Good Thomas Riddle wanted Tom to stay among those holy boundaries, he perhaps hoped without light, yet Sister Rita didn't want to disappoint him and she heartened him, assuring him that Tom would have been taken care of and he was.
"Thomas, how could you talk in this way before a sacred place and deny the angels' glory?" she inquired fiercely, avoiding Kitty and staring at the boy.
She was a tall woman, thin, she forced her body to deprive of food, she wanted her eyes to burn for long hours of vigil spent praying, she implored the divine mercy, the coming of Judgment and Eternal Life, she asked to God to receive all her orphans, even Thomas, to embrace them and give them love and mercy.
Mercy drove her hand, with hooked, bony fingers, on Thomas's mouth.
Kitty felt a sharp pain in her heart: she was a traitor!
It didn't matter if she commissioned Anthony and Fred's capers or if she thought Thomas was a freak, the first and inviolable rule of the college was to not jeopardize a mate in front of a black skirt.
She was shattered by her own stupidity and she only wanted to get Thomas out of trouble, for her own conscience, for the loyalty that don't have to be broken among mates.
She ran outside, she knew that Thomas would never retracted his affirmation about those blocks of stone, that he would say to Sister Rita he hated his father, so she called Fred.

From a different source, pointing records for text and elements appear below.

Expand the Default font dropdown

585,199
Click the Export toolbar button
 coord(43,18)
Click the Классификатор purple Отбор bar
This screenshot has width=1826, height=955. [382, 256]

"Kitty, do you have seen Sister Cecilia get undressed?" the boy snickered.
"No... I have get Riddle in trouble with Sister Rita." muttered Kitty.
Fred ran a hand through his ambered hair. "Oh Heaven! How have you...?
Do you need some?
You know well it's your fault, Kitty; these rules are more sacred than Father Harold's nonsense. Phew... your dorm mates will kill you!" Fred said.

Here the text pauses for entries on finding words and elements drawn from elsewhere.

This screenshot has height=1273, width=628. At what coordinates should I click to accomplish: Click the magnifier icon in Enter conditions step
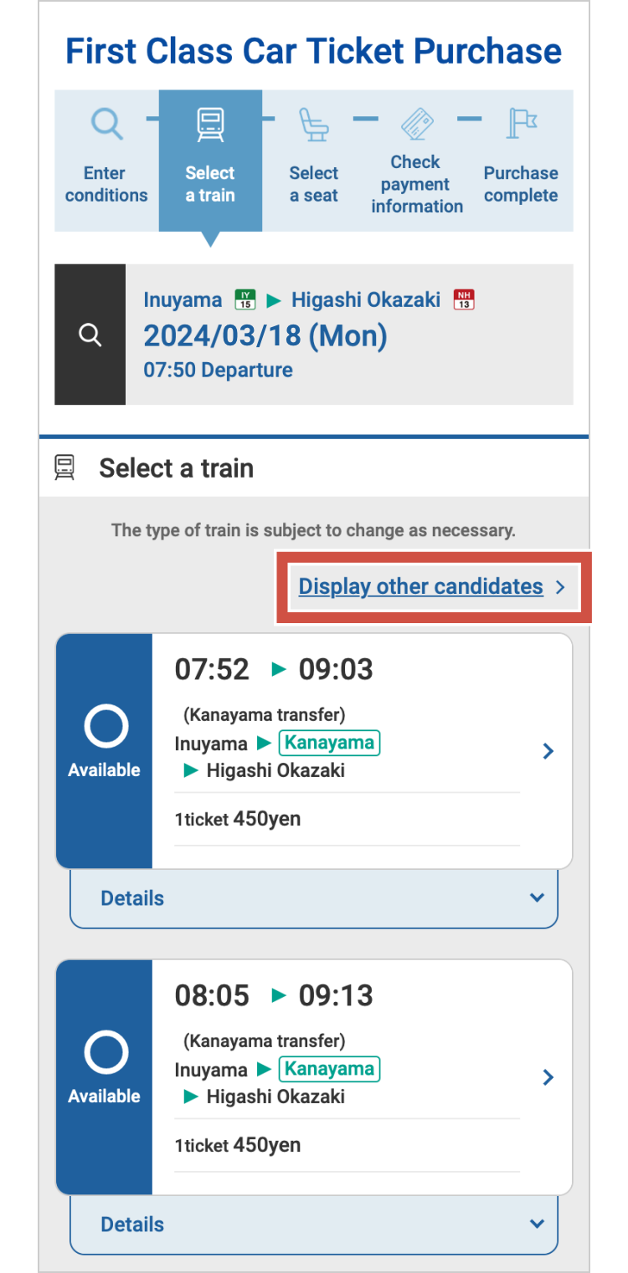point(106,125)
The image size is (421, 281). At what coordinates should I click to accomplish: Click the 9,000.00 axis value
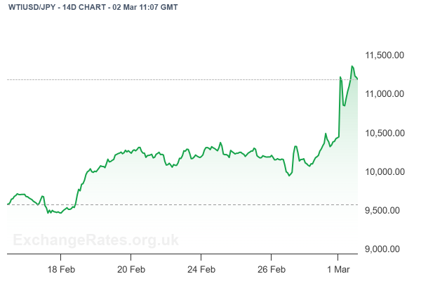(x=385, y=249)
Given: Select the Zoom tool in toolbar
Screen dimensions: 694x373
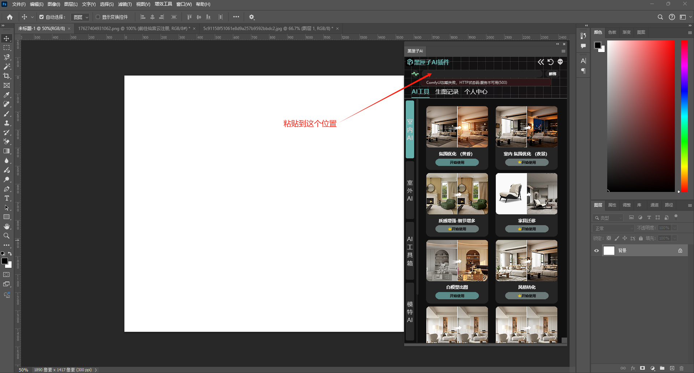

They hear a snap, powerful, sadistic: Sister Rita's Rosary on Thomas's mouth.
"My fault!" Kitty cried.
"Yes, Kitty." said Fred severely.
The girl drew near the door; there was a strange silence, a low weeping, and a choked prayer.
Kitty pushed the door; it had never seemed so heavy.

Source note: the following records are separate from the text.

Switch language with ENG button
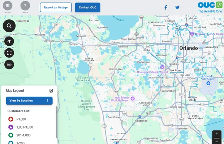The height and width of the screenshot is (144, 224). [9, 64]
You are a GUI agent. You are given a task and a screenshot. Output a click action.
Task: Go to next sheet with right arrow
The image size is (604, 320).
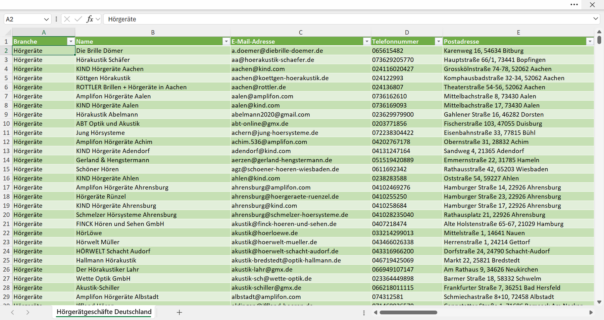coord(28,312)
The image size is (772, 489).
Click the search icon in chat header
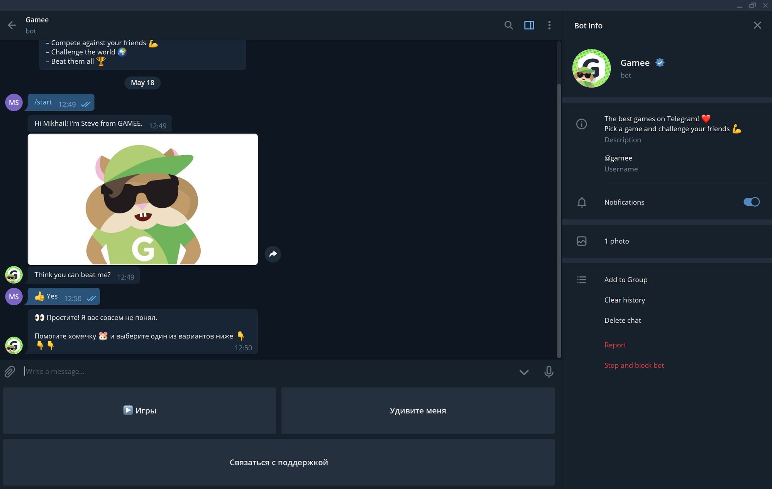pyautogui.click(x=508, y=25)
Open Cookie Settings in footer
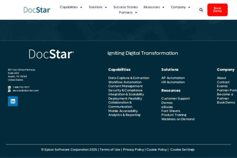 coord(182,150)
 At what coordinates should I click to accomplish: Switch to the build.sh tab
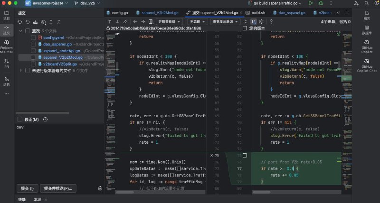pos(256,13)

She saw two figures, wrapped in the black imposed to each good Christian.
One was standing stiffly; the latter was kneeling on the ground, with joined hands.
Kitty swallowed, walking forward with small footsteps, afraid.
"Miserere nobis, mercy. Miserere nobis!" sing-sung the voice.
It was a splendid but spine-chilling image like an Apocalypse's representations: Thomas M. Riddle was stained with the blood spilling from his chin, to his pinafore, Sister Rita was on ground, her white Rosary, dirtied with blood turned toward the stony angels.
She was sobbing "Mercy" and broken words.
Kitty didn't understand the reason of it, until she didn't notice water on the floor, two small wet spots. She raised her eyes, those orbits open wide, of cold stone, were full of tear. The tear of a hopeless child.
"They are angels' tears!" Katlin screamed.
Thomas sneered sarcastically and didn't utter a word, in a way, it was true, but the only Angel that could cry for him was his mother.